#### [What is required]
Check each line of the material below, and copy it if it holds the string "agent".

#### [Material provided]

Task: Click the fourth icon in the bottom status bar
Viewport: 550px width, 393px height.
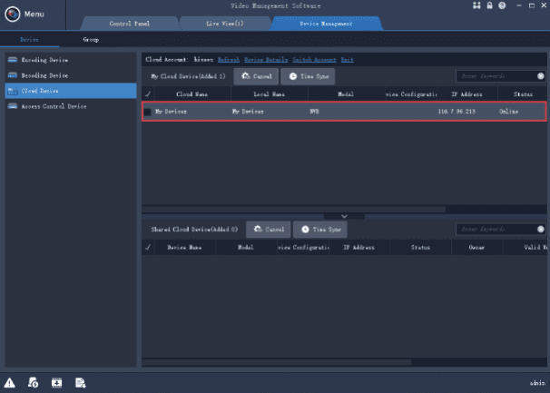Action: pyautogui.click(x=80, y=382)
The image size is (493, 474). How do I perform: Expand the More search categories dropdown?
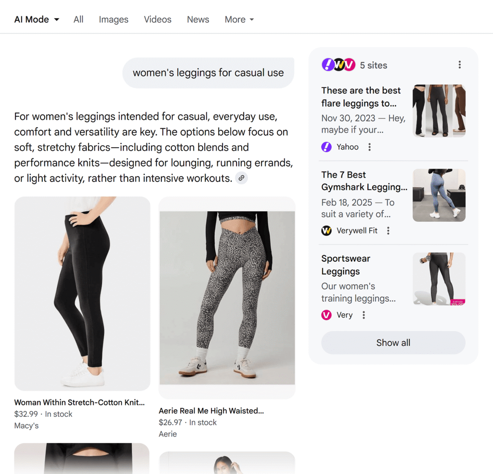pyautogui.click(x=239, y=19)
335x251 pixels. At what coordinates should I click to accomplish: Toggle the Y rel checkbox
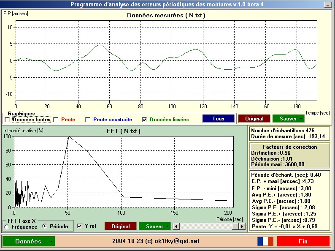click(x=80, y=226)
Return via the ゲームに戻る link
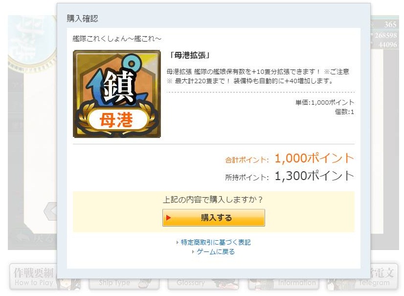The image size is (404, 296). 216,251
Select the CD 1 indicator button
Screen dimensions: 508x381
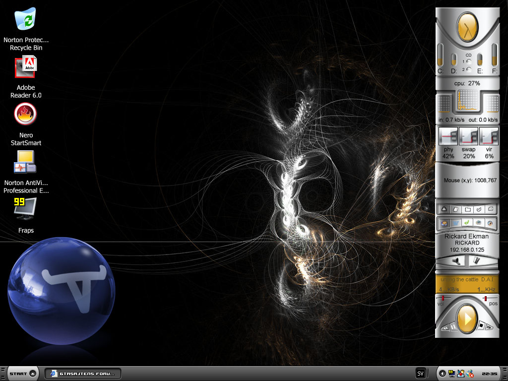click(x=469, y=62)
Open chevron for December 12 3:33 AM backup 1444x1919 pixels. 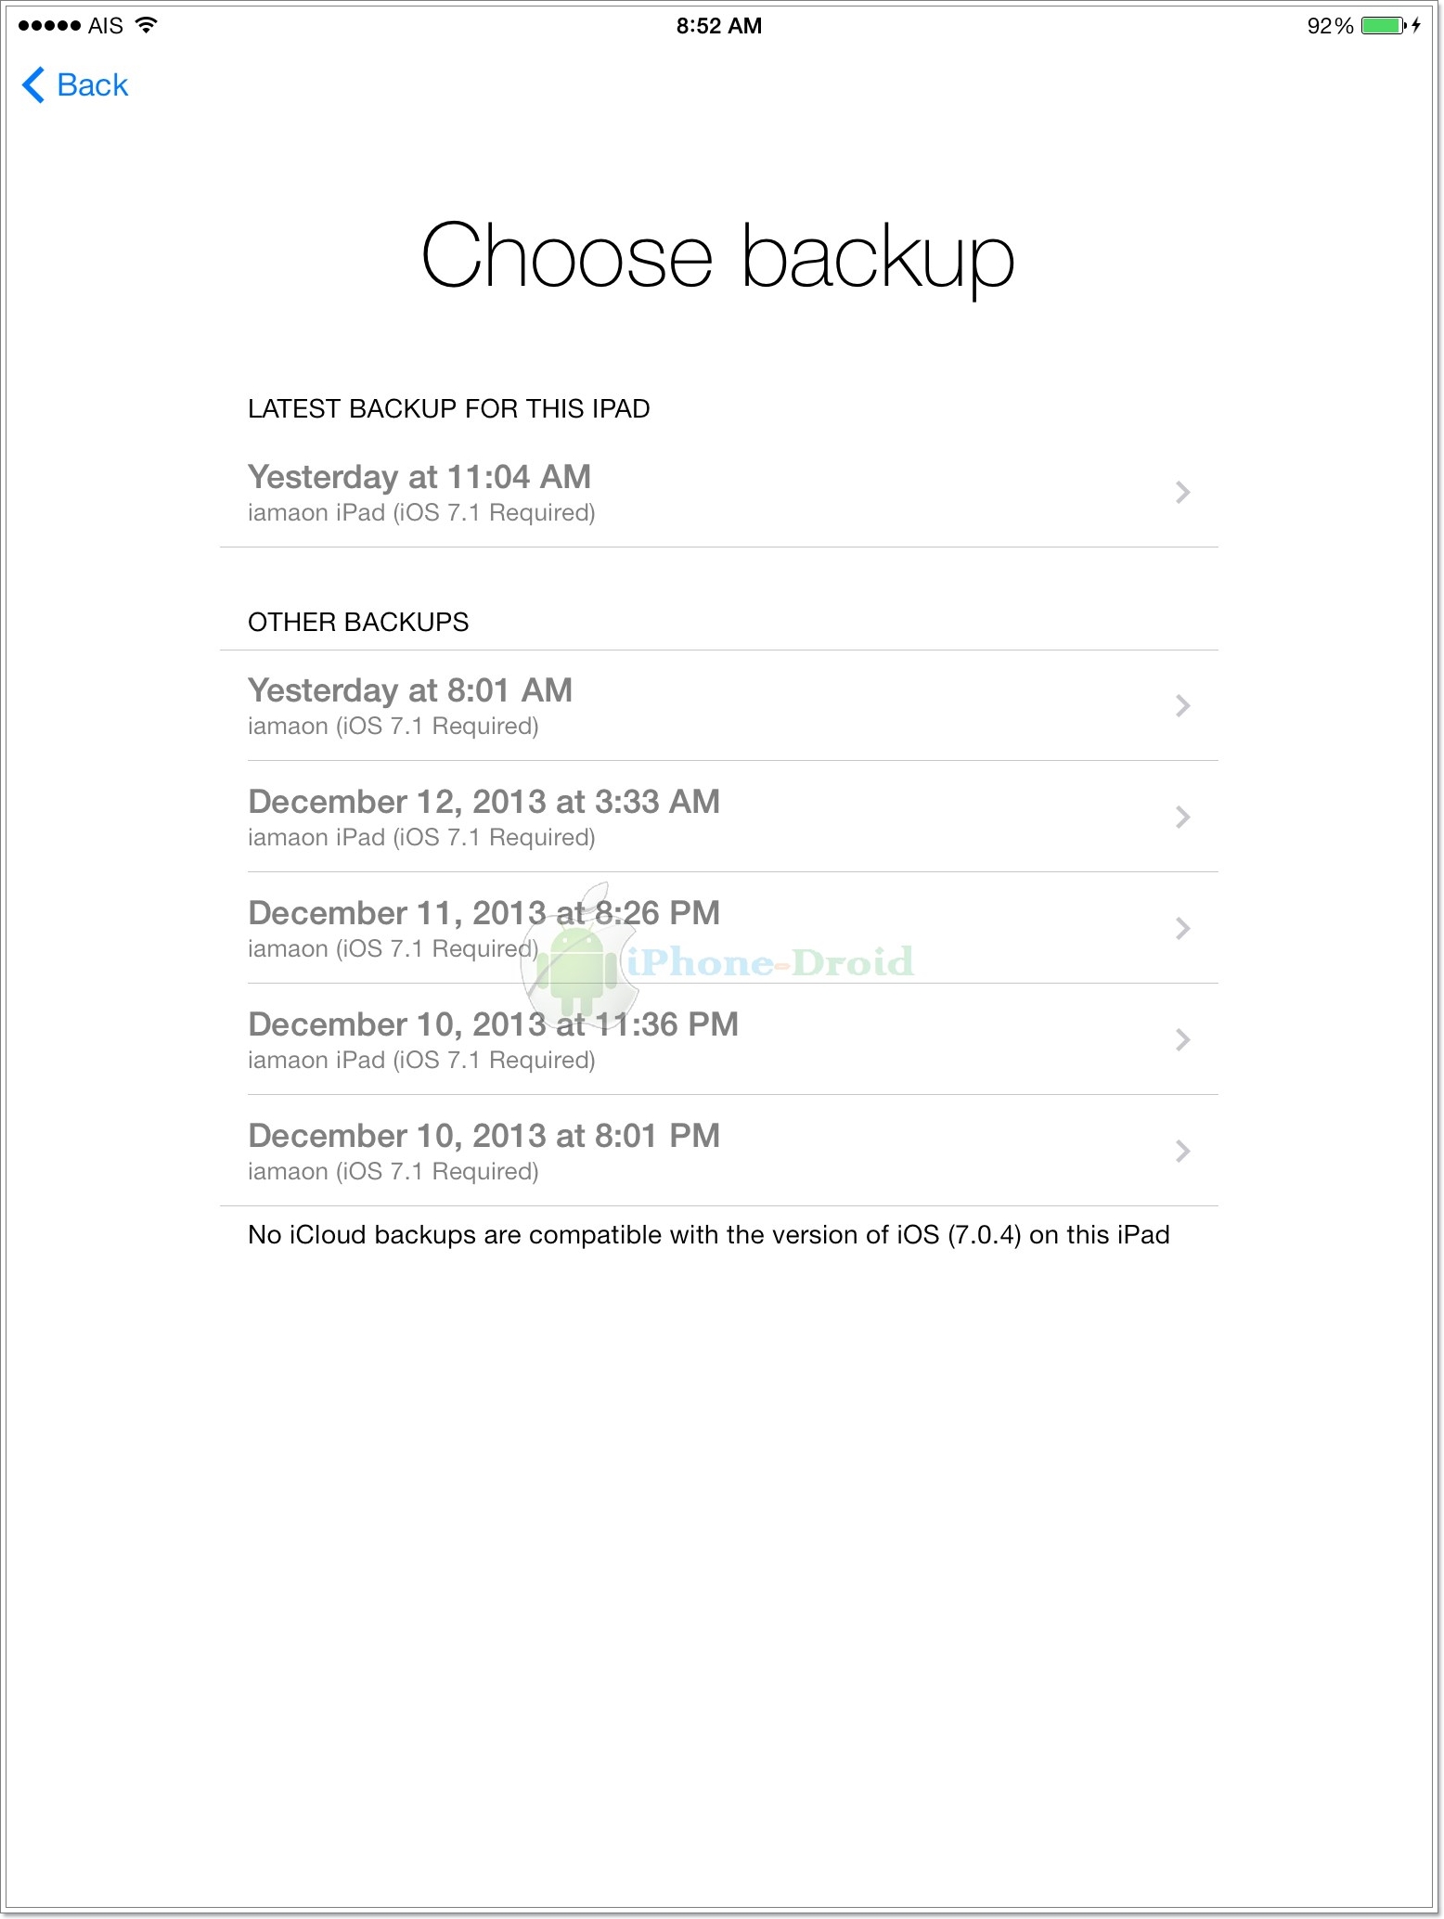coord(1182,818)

* * *

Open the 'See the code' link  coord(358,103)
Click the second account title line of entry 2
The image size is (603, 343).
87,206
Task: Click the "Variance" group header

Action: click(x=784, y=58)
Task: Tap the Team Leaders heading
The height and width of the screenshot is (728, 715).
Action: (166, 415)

* * *

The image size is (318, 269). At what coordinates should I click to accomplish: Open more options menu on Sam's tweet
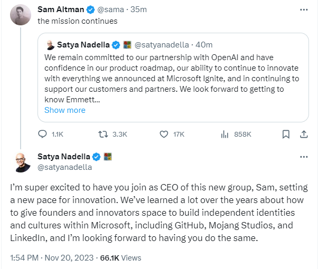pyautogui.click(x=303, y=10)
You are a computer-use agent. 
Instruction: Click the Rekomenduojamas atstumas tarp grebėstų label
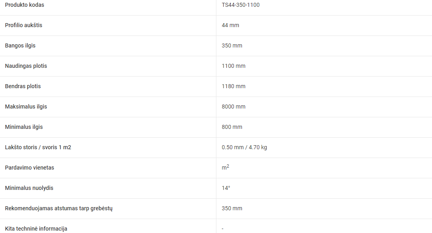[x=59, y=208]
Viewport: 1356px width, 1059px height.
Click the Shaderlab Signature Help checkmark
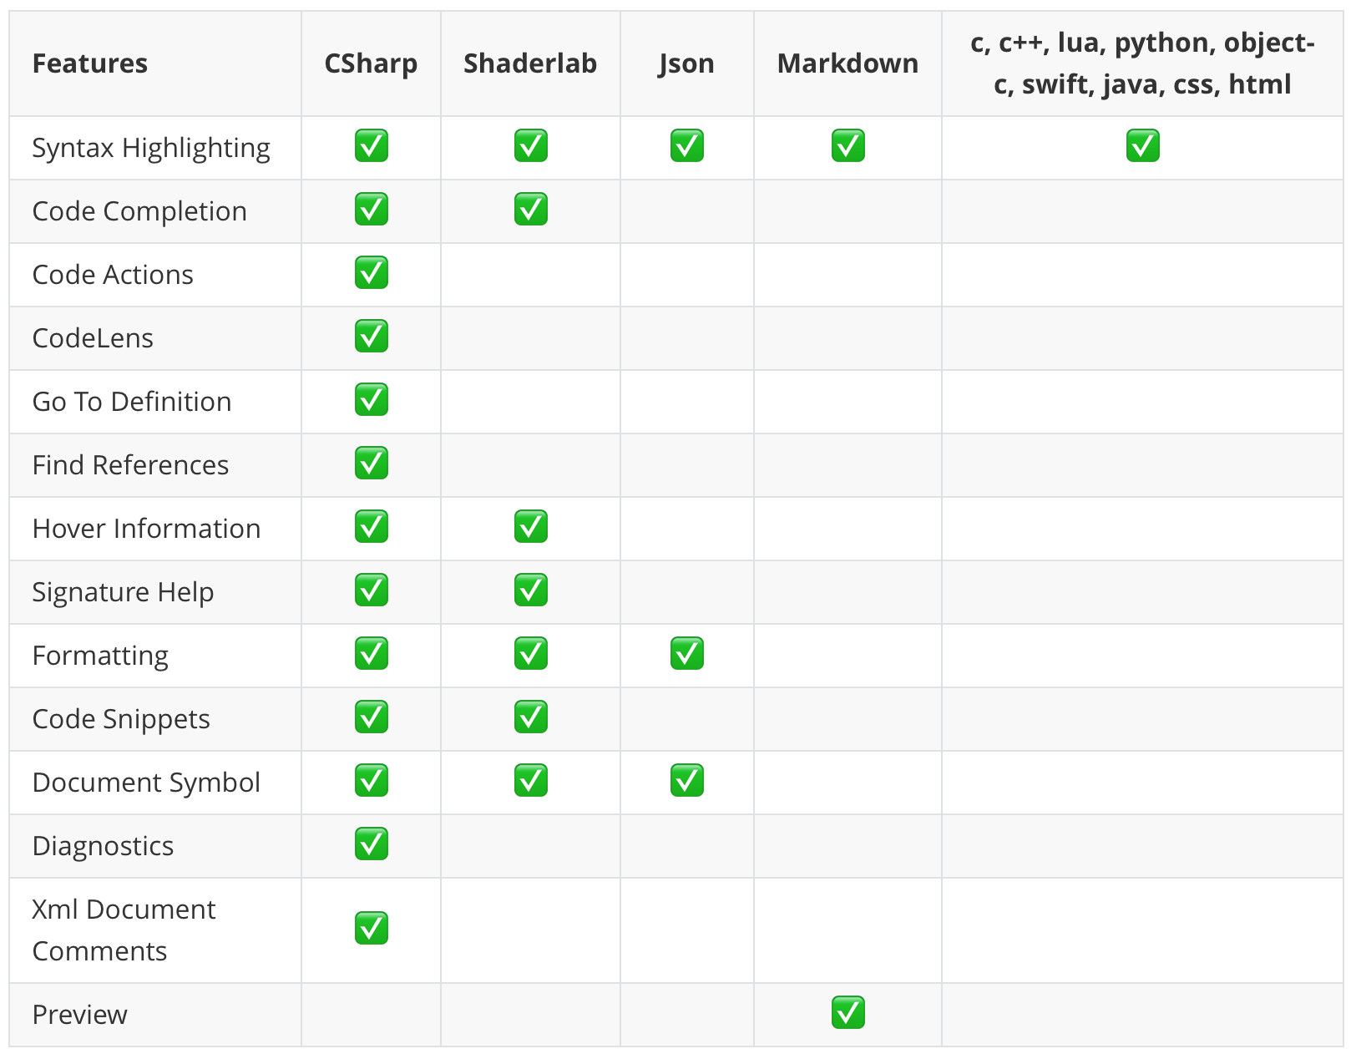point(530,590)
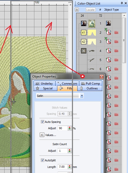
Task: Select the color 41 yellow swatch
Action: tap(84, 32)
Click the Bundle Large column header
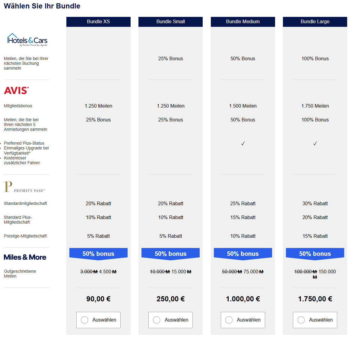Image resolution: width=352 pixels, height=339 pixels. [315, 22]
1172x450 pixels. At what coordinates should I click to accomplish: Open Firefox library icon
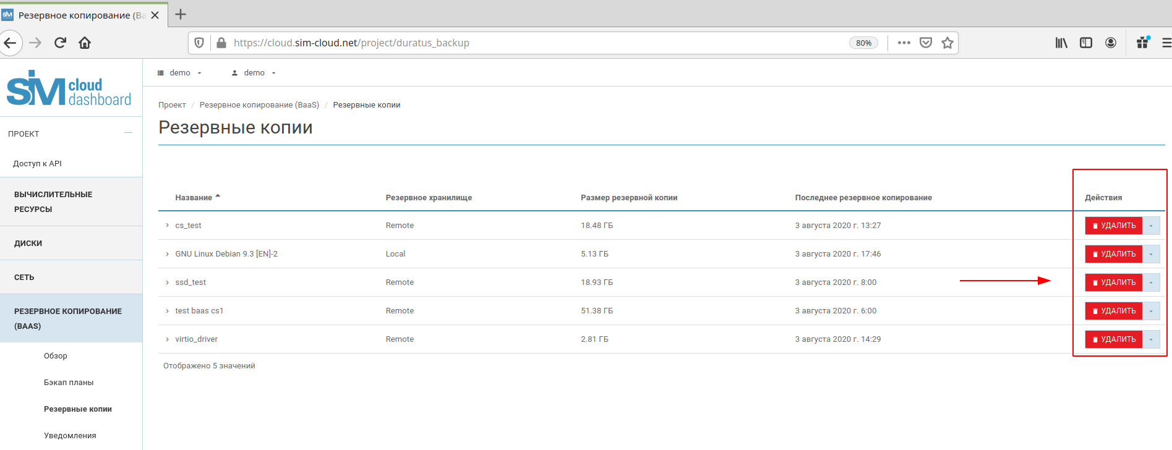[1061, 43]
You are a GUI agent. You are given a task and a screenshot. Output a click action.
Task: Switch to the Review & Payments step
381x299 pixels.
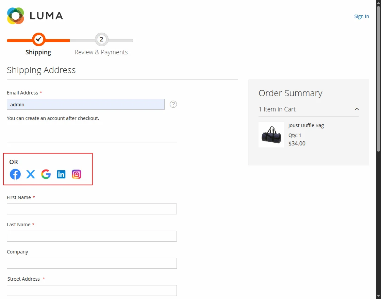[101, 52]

#### [Response to the exercise]
You are a computer-use agent. 
You are a GUI agent. You are given a task and a screenshot. Output a click action.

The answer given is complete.